Mawich asserted, “If anyone opposes our Emolument Act, we will not agree with that individual. Many state executives have received their salaries with reductions. According to the passed emolument legislation, ministers can now receive 900,000 SSP, up from the previous 75,000 SSP, and commissioners are entitled to 800,000 SSP, an increase from their previous 67,000 SSP salary.”

The Finance Committee has announced its intention to engage with the National Ministry of Finance in Juba to address the rejection of salaries by Members of Parliament (MPs) in Unity State. The MPs emphasize the urgency for the immediate implementation of the Emolument Act, according to statements from legislators.

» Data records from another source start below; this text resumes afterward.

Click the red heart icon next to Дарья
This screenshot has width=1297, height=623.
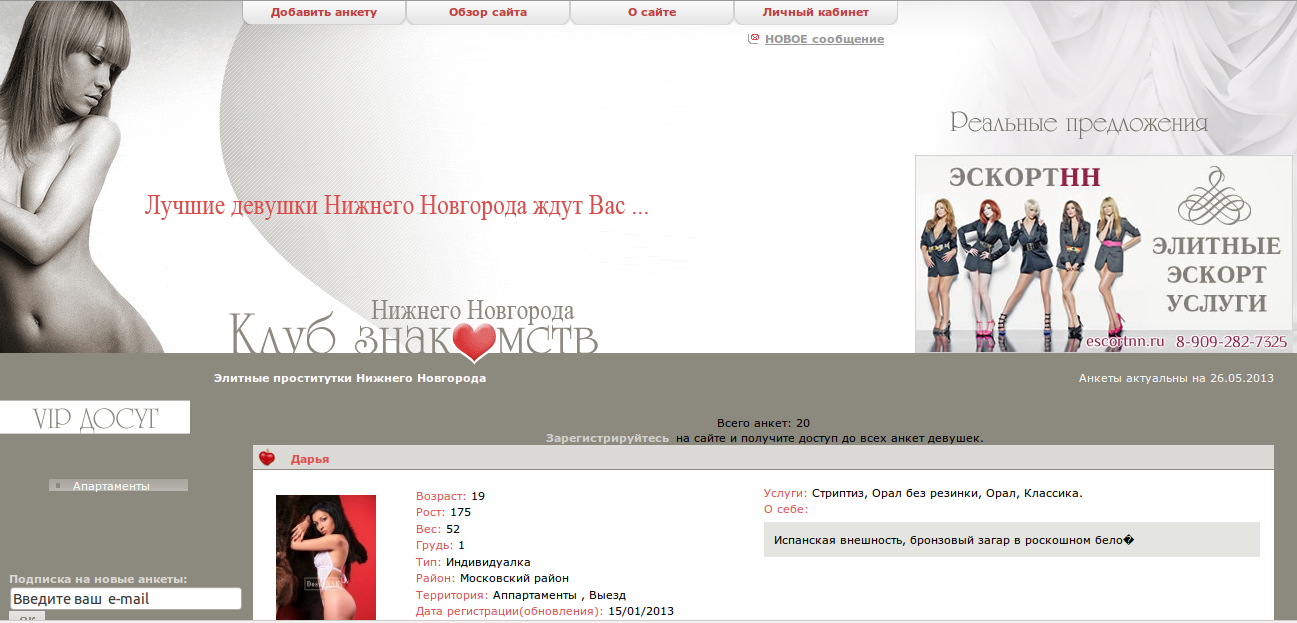[267, 459]
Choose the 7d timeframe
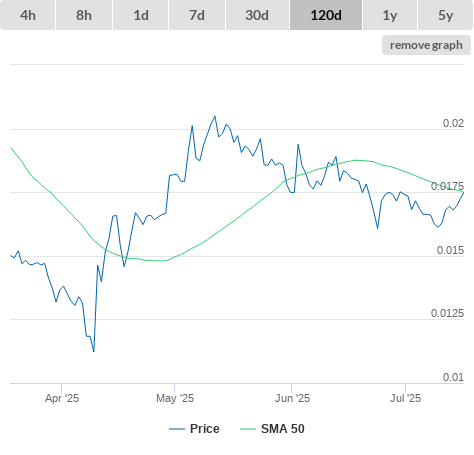The image size is (474, 455). coord(197,15)
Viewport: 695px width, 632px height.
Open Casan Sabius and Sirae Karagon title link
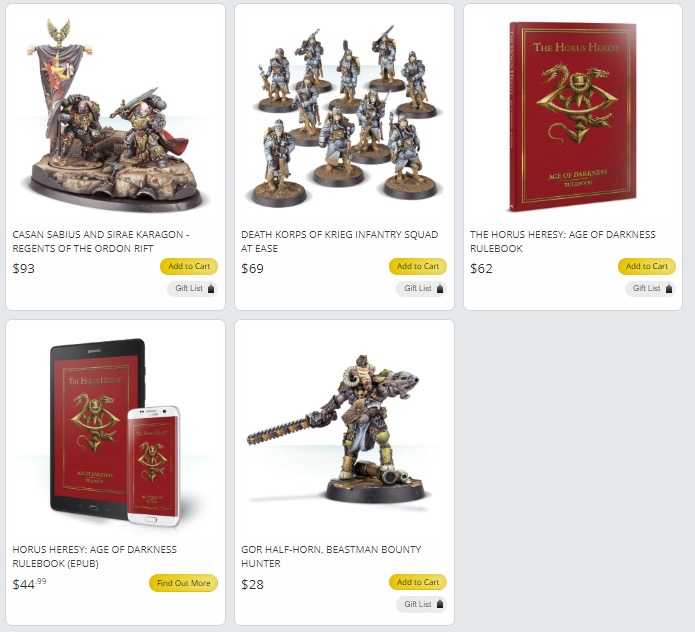(101, 242)
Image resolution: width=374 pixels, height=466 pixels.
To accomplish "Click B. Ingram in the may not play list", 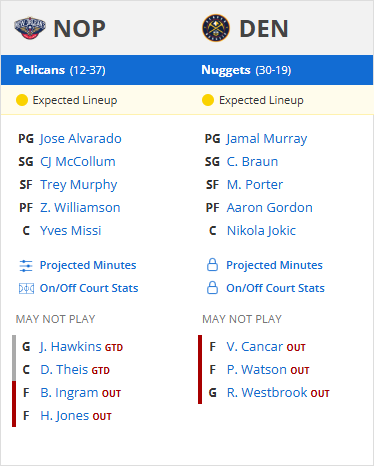I will 69,393.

William Gatluak, Chairperson of the Finance Committee in the Unity State Legislative Assembly representing the Other Political Parties (OPP), confirmed that salaries were rejected due to reductions imposed by the National Committee and the State Ministry of Finance.

Gatluak clarified, “The Emolument Act is now part of the law since it was signed by Governor Joseph Manytuil Wejang on August 25. We are very pleased that the governor signed the Bill into law.” He further explained that the committee also reduced payments for members of the state executive, lowering them from 800,000 SSP for commissioners to 67,000 SSP.”

Mut Wuol, the State MP representing the SPLM party in the Unity State parliament, echoed the rejection of salaries, citing the clear provisions of the Emolument Act. He emphasized, “Every legislator is supposed to get SSP 760,000, but the state government is giving us SSP 500,000. We rejected this salary, and we will not accept such payment from the National Finance Committee.”